Middle-aged investors are still operating on a long time-frame and can take on risk, but it steadily diminishes with each passing year.

The need for protection from turbulence in the outside world is increasingly important, and the primary goal becomes saving for retirement.

Jeff Matthews’ rough rule of thumb is to take someone’s age, and use that as the proportion of their investments that should be in fixed interest- that is, bonds and in the bank.

It’s not scientific, but it actually works really well, he says.

That means a 25 year old would have three quarters of their investment portfolio in growth assets, while a 75 year old would be the opposite.

For home-owners, Matthews says it’s only once you’ve paid off your mortgage that you can really get stuck in to retirement saving. Under the Mercer whole-of-life model, at about age 45-50 the fund would slowly begin to shift towards safer investments.

THE BUTTERFLY

At age 65, the new retiree bursts forth from the cocoon, pumps blood into his or her wings and does. what? Until recently, fund managers have assumed the carefree butterfly simply flutters off into the sunset, or possibly down to the RSA for a beer and cheap meal.

The process doesn’t just stop when you hit 65, says Mercer’s head of investments, Philip Houghton-Brown. The KiwiSaver funds to date have not been structured to manage that process post-65, but its something we think providers should be looking at.

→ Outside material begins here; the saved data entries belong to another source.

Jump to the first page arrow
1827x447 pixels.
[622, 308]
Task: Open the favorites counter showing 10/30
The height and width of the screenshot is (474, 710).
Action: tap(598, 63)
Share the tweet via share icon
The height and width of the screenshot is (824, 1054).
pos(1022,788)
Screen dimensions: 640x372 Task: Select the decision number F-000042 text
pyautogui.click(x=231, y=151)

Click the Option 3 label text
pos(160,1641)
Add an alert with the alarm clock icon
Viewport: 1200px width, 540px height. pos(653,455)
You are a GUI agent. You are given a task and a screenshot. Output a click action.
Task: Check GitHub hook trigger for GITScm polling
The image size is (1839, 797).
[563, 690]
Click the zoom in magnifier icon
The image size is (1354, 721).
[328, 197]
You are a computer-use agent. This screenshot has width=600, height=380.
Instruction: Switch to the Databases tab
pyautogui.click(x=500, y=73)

The key difference with the whole-of-life strategy is that it carries members through past retirement to provide them with an income. Unlike the relatively simple life-stages funds that exist here, it takes a more sophisticated approach to asset allocation, managing volatility, and tax structuring.

METAMORPHOSIS

Several simple life stages-type funds are already available, offered by the likes of SBS Bank and ANZ, though they’re not defaults.

Fund managers have at least some vested interest in moving people in to more aggressive funds which charge higher fees.

Retirement Commissioner Diana Crossan wants providers to get better at talking to customers, so that people can make the choice to switch to life stages by themselves.

Strict rules about selling KiwiSaver have made it expensive for them to reach out and talk to their members, though some are much better than others.

It’s certainly a lot cheaper and easier to wait and hope that the government overhauls the default system itself.

Mercer’s Graeme Mather says talking to members and educating them is critical, particularly if any changes are made.

Otherwise, we could end up with a pension scandal if people feel like they’ve been switched into higher-risk strategy without proper communication.

It also raises the spectre of blaming politicians for poor returns when the riskier growth funds go through periods of volatility. But leaving people to languish in conservative funds won’t work out well in the long run either.